#### YOUR GOAL:
Please quote the material exactly, every line of it.
= Beginning of Section =
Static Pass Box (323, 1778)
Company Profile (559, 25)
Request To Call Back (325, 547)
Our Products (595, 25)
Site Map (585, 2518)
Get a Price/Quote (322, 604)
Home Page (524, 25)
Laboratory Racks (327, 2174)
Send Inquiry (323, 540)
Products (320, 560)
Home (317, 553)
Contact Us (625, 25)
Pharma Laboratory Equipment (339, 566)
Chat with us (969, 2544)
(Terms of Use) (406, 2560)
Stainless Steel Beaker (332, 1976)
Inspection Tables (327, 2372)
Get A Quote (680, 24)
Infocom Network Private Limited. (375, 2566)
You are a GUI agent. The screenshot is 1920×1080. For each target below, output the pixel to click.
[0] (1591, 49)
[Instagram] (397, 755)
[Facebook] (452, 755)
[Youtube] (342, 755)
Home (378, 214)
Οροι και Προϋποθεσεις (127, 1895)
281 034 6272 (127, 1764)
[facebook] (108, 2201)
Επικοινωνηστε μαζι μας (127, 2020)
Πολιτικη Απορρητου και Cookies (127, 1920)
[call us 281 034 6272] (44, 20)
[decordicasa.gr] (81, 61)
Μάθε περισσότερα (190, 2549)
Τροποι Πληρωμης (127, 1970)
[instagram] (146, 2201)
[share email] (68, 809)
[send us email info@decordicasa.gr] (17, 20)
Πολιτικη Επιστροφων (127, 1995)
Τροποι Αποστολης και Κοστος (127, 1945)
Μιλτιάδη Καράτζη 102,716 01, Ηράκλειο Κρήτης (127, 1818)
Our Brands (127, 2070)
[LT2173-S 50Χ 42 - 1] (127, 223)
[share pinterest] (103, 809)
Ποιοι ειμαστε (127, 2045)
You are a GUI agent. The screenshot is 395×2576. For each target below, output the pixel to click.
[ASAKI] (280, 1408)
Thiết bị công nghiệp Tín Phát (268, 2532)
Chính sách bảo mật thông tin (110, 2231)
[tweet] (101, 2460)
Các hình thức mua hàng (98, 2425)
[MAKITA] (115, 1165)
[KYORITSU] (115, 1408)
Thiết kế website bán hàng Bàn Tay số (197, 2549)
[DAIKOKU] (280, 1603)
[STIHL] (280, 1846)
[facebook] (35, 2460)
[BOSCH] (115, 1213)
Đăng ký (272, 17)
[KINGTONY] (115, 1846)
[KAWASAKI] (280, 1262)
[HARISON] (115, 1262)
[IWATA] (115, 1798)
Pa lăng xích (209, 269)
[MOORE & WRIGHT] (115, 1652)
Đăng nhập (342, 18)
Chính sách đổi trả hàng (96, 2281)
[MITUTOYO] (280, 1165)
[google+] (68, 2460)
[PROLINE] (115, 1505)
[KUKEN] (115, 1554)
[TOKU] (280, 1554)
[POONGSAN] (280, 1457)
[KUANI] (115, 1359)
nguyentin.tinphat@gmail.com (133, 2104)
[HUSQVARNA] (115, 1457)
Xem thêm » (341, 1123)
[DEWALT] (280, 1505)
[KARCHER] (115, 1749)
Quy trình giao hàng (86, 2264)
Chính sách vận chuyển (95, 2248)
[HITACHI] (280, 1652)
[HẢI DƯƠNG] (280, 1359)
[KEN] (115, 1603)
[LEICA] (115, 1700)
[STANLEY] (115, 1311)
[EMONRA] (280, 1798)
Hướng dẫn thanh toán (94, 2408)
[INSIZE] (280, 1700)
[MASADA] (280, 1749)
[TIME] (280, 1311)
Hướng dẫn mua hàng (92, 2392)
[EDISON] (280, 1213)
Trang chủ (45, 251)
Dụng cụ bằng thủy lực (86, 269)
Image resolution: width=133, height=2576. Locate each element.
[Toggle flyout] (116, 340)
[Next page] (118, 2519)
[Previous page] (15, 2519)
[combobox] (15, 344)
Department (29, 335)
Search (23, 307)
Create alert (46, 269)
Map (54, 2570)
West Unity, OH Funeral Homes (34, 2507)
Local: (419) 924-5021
= End of Section =
#### TASK OUTPUT:
Static Pass Box (323, 1778)
Company Profile (559, 25)
Request To Call Back (325, 547)
Our Products (595, 25)
Site Map (585, 2518)
Get a Price/Quote (322, 604)
Home Page (524, 25)
Laboratory Racks (327, 2174)
Send Inquiry (323, 540)
Products (320, 560)
Home (317, 553)
Contact Us (625, 25)
Pharma Laboratory Equipment (339, 566)
Chat with us (969, 2544)
(Terms of Use) (406, 2560)
Stainless Steel Beaker (332, 1976)
Inspection Tables (327, 2372)
Get A Quote (680, 24)
Infocom Network Private Limited. (375, 2566)
You are a GUI agent. The screenshot is 1920×1080. For each target below, output the pixel to click.
[0] (1591, 49)
[Instagram] (397, 755)
[Facebook] (452, 755)
[Youtube] (342, 755)
Home (378, 214)
Οροι και Προϋποθεσεις (127, 1895)
281 034 6272 (127, 1764)
[facebook] (108, 2201)
Επικοινωνηστε μαζι μας (127, 2020)
Πολιτικη Απορρητου και Cookies (127, 1920)
[call us 281 034 6272] (44, 20)
[decordicasa.gr] (81, 61)
Μάθε περισσότερα (190, 2549)
Τροποι Πληρωμης (127, 1970)
[instagram] (146, 2201)
[share email] (68, 809)
[send us email info@decordicasa.gr] (17, 20)
Πολιτικη Επιστροφων (127, 1995)
Τροποι Αποστολης και Κοστος (127, 1945)
Μιλτιάδη Καράτζη 102,716 01, Ηράκλειο Κρήτης (127, 1818)
Our Brands (127, 2070)
[LT2173-S 50Χ 42 - 1] (127, 223)
[share pinterest] (103, 809)
Ποιοι ειμαστε (127, 2045)
You are a GUI agent. The screenshot is 395×2576. For each target below, output the pixel to click.
[ASAKI] (280, 1408)
Thiết bị công nghiệp Tín Phát (268, 2532)
Chính sách bảo mật thông tin (110, 2231)
[tweet] (101, 2460)
Các hình thức mua hàng (98, 2425)
[MAKITA] (115, 1165)
[KYORITSU] (115, 1408)
Thiết kế website bán hàng Bàn Tay số (197, 2549)
[DAIKOKU] (280, 1603)
[STIHL] (280, 1846)
[facebook] (35, 2460)
[BOSCH] (115, 1213)
Đăng ký (272, 17)
[KINGTONY] (115, 1846)
[KAWASAKI] (280, 1262)
[HARISON] (115, 1262)
[IWATA] (115, 1798)
Pa lăng xích (209, 269)
[MOORE & WRIGHT] (115, 1652)
Đăng nhập (342, 18)
Chính sách đổi trả hàng (96, 2281)
[MITUTOYO] (280, 1165)
[google+] (68, 2460)
[PROLINE] (115, 1505)
[KUKEN] (115, 1554)
[TOKU] (280, 1554)
[POONGSAN] (280, 1457)
[KUANI] (115, 1359)
nguyentin.tinphat@gmail.com (133, 2104)
[HUSQVARNA] (115, 1457)
Xem thêm » (341, 1123)
[DEWALT] (280, 1505)
[KARCHER] (115, 1749)
Quy trình giao hàng (86, 2264)
Chính sách vận chuyển (95, 2248)
[HITACHI] (280, 1652)
[HẢI DƯƠNG] (280, 1359)
[KEN] (115, 1603)
[LEICA] (115, 1700)
[STANLEY] (115, 1311)
[EMONRA] (280, 1798)
Hướng dẫn thanh toán (94, 2408)
[INSIZE] (280, 1700)
[MASADA] (280, 1749)
[TIME] (280, 1311)
Hướng dẫn mua hàng (92, 2392)
[EDISON] (280, 1213)
Trang chủ (45, 251)
Dụng cụ bằng thủy lực (86, 269)
Image resolution: width=133, height=2576. Locate each element.
[Toggle flyout] (116, 340)
[Next page] (118, 2519)
[Previous page] (15, 2519)
[combobox] (15, 344)
Department (29, 335)
Search (23, 307)
Create alert (46, 269)
Map (54, 2570)
West Unity, OH Funeral Homes (34, 2507)
Local: (419) 924-5021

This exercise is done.